WORK REQUIRED - Restate the material verbatim, every line included.

--*--

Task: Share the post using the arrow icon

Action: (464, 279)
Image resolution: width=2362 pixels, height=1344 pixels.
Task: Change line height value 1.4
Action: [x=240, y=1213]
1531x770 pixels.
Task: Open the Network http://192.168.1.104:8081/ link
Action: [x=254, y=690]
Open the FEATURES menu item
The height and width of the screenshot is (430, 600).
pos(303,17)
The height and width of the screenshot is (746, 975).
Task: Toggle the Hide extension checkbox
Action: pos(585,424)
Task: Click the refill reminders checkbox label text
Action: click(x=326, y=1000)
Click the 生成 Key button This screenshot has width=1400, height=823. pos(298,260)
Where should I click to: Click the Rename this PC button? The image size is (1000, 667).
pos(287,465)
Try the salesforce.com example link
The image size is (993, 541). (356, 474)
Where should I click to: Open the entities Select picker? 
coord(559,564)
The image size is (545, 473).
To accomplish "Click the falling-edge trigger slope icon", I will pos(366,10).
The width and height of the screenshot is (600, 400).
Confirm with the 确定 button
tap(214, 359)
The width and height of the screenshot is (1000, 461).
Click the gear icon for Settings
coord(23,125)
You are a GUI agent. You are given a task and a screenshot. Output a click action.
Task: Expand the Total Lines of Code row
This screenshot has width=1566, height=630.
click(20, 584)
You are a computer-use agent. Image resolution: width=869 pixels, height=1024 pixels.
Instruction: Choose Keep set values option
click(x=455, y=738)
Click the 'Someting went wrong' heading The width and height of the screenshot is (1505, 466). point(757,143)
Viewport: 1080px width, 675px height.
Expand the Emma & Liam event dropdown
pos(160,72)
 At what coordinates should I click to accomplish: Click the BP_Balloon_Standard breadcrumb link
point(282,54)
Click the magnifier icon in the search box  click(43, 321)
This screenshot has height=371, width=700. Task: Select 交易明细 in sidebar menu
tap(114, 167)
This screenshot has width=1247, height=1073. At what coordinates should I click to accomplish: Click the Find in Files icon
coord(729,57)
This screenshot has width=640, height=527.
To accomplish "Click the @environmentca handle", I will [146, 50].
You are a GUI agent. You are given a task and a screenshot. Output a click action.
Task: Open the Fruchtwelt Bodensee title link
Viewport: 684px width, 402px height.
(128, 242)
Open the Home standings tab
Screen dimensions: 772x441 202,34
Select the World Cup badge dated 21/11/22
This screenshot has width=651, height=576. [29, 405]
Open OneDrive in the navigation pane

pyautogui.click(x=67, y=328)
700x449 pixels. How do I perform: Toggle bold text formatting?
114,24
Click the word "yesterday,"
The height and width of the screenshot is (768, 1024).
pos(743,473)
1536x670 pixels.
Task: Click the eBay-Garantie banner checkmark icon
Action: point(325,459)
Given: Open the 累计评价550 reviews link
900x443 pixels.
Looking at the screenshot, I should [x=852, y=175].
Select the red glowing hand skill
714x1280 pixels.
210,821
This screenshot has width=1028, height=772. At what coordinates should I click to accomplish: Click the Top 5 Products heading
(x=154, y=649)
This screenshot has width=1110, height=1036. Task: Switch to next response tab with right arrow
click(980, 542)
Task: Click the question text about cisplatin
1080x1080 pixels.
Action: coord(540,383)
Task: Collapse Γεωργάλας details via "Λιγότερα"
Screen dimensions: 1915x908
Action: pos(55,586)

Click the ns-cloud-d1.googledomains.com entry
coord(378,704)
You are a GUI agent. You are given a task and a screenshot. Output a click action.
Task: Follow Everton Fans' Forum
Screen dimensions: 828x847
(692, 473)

--*--

ANSWER TO THE PROBLEM -
Task: Share the post using the arrow icon

Action: (464, 279)
Image resolution: width=2362 pixels, height=1344 pixels.
Task: Change line height value 1.4
Action: [x=240, y=1213]
1531x770 pixels.
Task: Open the Network http://192.168.1.104:8081/ link
Action: [x=254, y=690]
Open the FEATURES menu item
The height and width of the screenshot is (430, 600).
pos(303,17)
The height and width of the screenshot is (746, 975).
Task: Toggle the Hide extension checkbox
Action: pos(585,424)
Task: Click the refill reminders checkbox label text
Action: click(x=326, y=1000)
Click the 生成 Key button This screenshot has width=1400, height=823. pos(298,260)
Where should I click to: Click the Rename this PC button? The image size is (1000, 667).
pos(287,465)
Try the salesforce.com example link
The image size is (993, 541). (356, 474)
Where should I click to: Open the entities Select picker? 
coord(559,564)
The image size is (545, 473).
To accomplish "Click the falling-edge trigger slope icon", I will pos(366,10).
The width and height of the screenshot is (600, 400).
Confirm with the 确定 button
tap(214, 359)
The width and height of the screenshot is (1000, 461).
Click the gear icon for Settings
coord(23,125)
You are a GUI agent. You are given a task and a screenshot. Output a click action.
Task: Expand the Total Lines of Code row
This screenshot has width=1566, height=630.
click(20, 584)
You are a computer-use agent. Image resolution: width=869 pixels, height=1024 pixels.
Instruction: Choose Keep set values option
click(x=455, y=738)
Click the 'Someting went wrong' heading The width and height of the screenshot is (1505, 466). point(757,143)
Viewport: 1080px width, 675px height.
Expand the Emma & Liam event dropdown
pos(160,72)
 At what coordinates should I click to accomplish: Click the BP_Balloon_Standard breadcrumb link
point(282,54)
Click the magnifier icon in the search box  click(43, 321)
This screenshot has height=371, width=700. Task: Select 交易明细 in sidebar menu
tap(114, 167)
This screenshot has width=1247, height=1073. At what coordinates should I click to accomplish: Click the Find in Files icon
coord(729,57)
This screenshot has width=640, height=527.
To accomplish "Click the @environmentca handle", I will [146, 50].
You are a GUI agent. You are given a task and a screenshot. Output a click action.
Task: Open the Fruchtwelt Bodensee title link
Viewport: 684px width, 402px height.
(128, 242)
Open the Home standings tab
Screen dimensions: 772x441 202,34
Select the World Cup badge dated 21/11/22
This screenshot has width=651, height=576. [29, 405]
Open OneDrive in the navigation pane

pyautogui.click(x=67, y=328)
700x449 pixels. How do I perform: Toggle bold text formatting?
114,24
Click the word "yesterday,"
The height and width of the screenshot is (768, 1024).
pos(743,473)
1536x670 pixels.
Task: Click the eBay-Garantie banner checkmark icon
Action: point(325,459)
Given: Open the 累计评价550 reviews link
900x443 pixels.
Looking at the screenshot, I should [x=852, y=175].
Select the red glowing hand skill
714x1280 pixels.
210,821
This screenshot has width=1028, height=772. At what coordinates should I click to accomplish: Click the Top 5 Products heading
(x=154, y=649)
This screenshot has width=1110, height=1036. Task: Switch to next response tab with right arrow
click(980, 542)
Task: Click the question text about cisplatin
1080x1080 pixels.
Action: coord(540,383)
Task: Collapse Γεωργάλας details via "Λιγότερα"
Screen dimensions: 1915x908
Action: pos(55,586)

Click the ns-cloud-d1.googledomains.com entry
coord(378,704)
You are a GUI agent. You are given a task and a screenshot. Output a click action.
Task: Follow Everton Fans' Forum
Screen dimensions: 828x847
(692, 473)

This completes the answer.